- [URTEILSTEXT]
Entscheidungsstichwort (Thema)

Qualifikation der Tätigkeit von Fotomodellen bei Werbefilmen

 

Leitsatz (redaktionell)

1. Bei einer Zusammenarbeit für eine Dauer von nur 1-3 Tagen kann eine persönliche Abhängigkeit im Rahmen eines Arbeitsverhältnisses nur unter besonderen Umständen entstehen, etwa wenn der Arbeitgeber bereits bei einer nur kurzen Zusammenarbeit maßgebenden Einfluss auf das weitere berufliche Wirken des Arbeitnehmers nehmen könnte. Auch ist bei einer solchen kurzzeitigen Tätigkeit eines Werbemodells regelmäßig weder die Tatsache noch die Notwendigkeit einer Einbindung in die Gesamtorganisation des Betriebes des Auftraggebers gegeben.

2. Im Streitfall wurden die Bedingungen der Vertragsgestaltung von den für die Modelle auftretenden Agenturen bestimmt und den Auftraggebern vorgegeben. Die Elemente einer selbständigen Tätigkeit überwogen bei weitem die arbeitnehmerähnlichen Momente, so dass nach dem Gesamtbild der Verhältnisse von einer selbständigen Tätigkeit der Fotomodelle auszugehen war.

 

Normenkette

EStG 1990 § 19 Abs. 1 Nr. 1, § 18 Abs. 1 Nr. 1; EStG 1997 § 19 Abs. 1 Nr. 1, § 18 Abs. 1 Nr. 1

 

Nachgehend

BFH (Urteil vom 14.06.2007; Aktenzeichen VI R 5/06)

 

Tenor

1. Der Haftungsbescheid vom 22. Dezember 1999 in Gestalt der Einspruchsentscheidung vom 10. Februar 2003 in Gestalt des herabgesetzten Haftungsbescheides vom 10. Juni 2003 wird aufgehoben.

2. Der Beklagte trägt die Kosten des Verfahrens.

3. Das Urteil ist im Kostenpunkt für die Klägerin vorläufig vollstreckbar. Der Beklagte kann durch Sicherheitsleistung in Höhe der zu erstattenden Kosten der Klägerin die Vollstreckung abwenden, wenn nicht die Klägerin vor der Vollstreckung Sicherheit in derselben Höhe leistet.

4. Die Revision zum Bundesfinanzhof wird zugelassen.

 

Tatbestand

I.

Streitig ist die Haftungsinanspruchnahme der Klägerin wegen nicht angemeldeter und abgeführter Lohnsteuer für ausländische Fotomodelle, die bei der Produktion von Werbespots in den Jahren 1996, 1997 und 1998 mitgewirkt haben.

Die Klägerin produziert Werbefilme. Die Aufträge hierzu erhält sie von Werbeagenturen, die wiederum ihrerseits Beauftragte des Produktherstellers sind. Das Drehen der Werbefilme beansprucht zwischen 1 und 3 Tagen. Nach einem von Werbeagentur und Produkthersteller festgelegten Profil werden für die Auswahl des oder der Darsteller 10 bis 15 Fotomodelle gecastet und letztlich gemeinsam mit dem Regisseur das darstellende Modell ausgewählt. Auch der Regisseur wird der Klägerin in der Regel von Werbeagentur und Produkthersteller vorgegeben.

- [AUFGABE A] Gib den Absatz des Urteilstexts, der mit „Die Klägerin produziert Werbefilme“ beginnt, als kurze Stichpunktliste wieder. Alle wesentlichen Fakten müssen erhalten bleiben.
- [AUFGABE B] Schreibe aus dem Urteilstext die Stelle ab, die mit „BFH (Urteil vom“ beginnt und bis einschließlich „derselben Höhe leistet.“ reicht.

- [DATENAUSZUG]
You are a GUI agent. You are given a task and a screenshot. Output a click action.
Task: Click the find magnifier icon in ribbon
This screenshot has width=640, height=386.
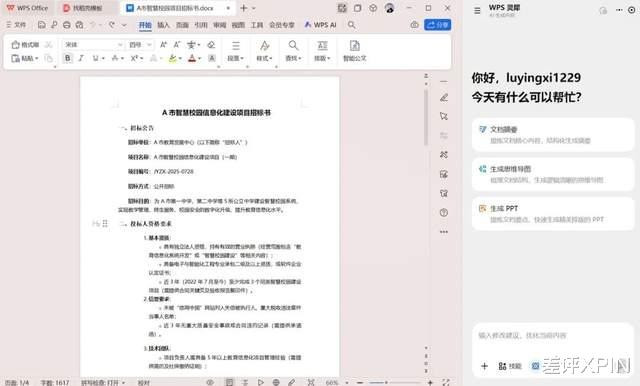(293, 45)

- [LÖSUNG A]
- Die Klägerin produziert Werbefilme.
- Ihre Aufträge erhält sie von Werbeagenturen, die im Auftrag der Produkthersteller handeln.
- Die Dreharbeiten dauern 1 bis 3 Tage.
- Nach einem Profil von Werbeagentur und Produkthersteller werden 10 bis 15 Fotomodelle gecastet. Das darstellende Modell wird schließlich gemeinsam mit dem Regisseur ausgewählt.
- Den Regisseur geben der Klägerin in der Regel ebenfalls Werbeagentur und Produkthersteller vor.

- [LÖSUNG B]
BFH (Urteil vom 14.06.2007; Aktenzeichen VI R 5/06)

 

Tenor

1. Der Haftungsbescheid vom 22. Dezember 1999 in Gestalt der Einspruchsentscheidung vom 10. Februar 2003 in Gestalt des herabgesetzten Haftungsbescheides vom 10. Juni 2003 wird aufgehoben.

2. Der Beklagte trägt die Kosten des Verfahrens.

3. Das Urteil ist im Kostenpunkt für die Klägerin vorläufig vollstreckbar. Der Beklagte kann durch Sicherheitsleistung in Höhe der zu erstattenden Kosten der Klägerin die Vollstreckung abwenden, wenn nicht die Klägerin vor der Vollstreckung Sicherheit in derselben Höhe leistet.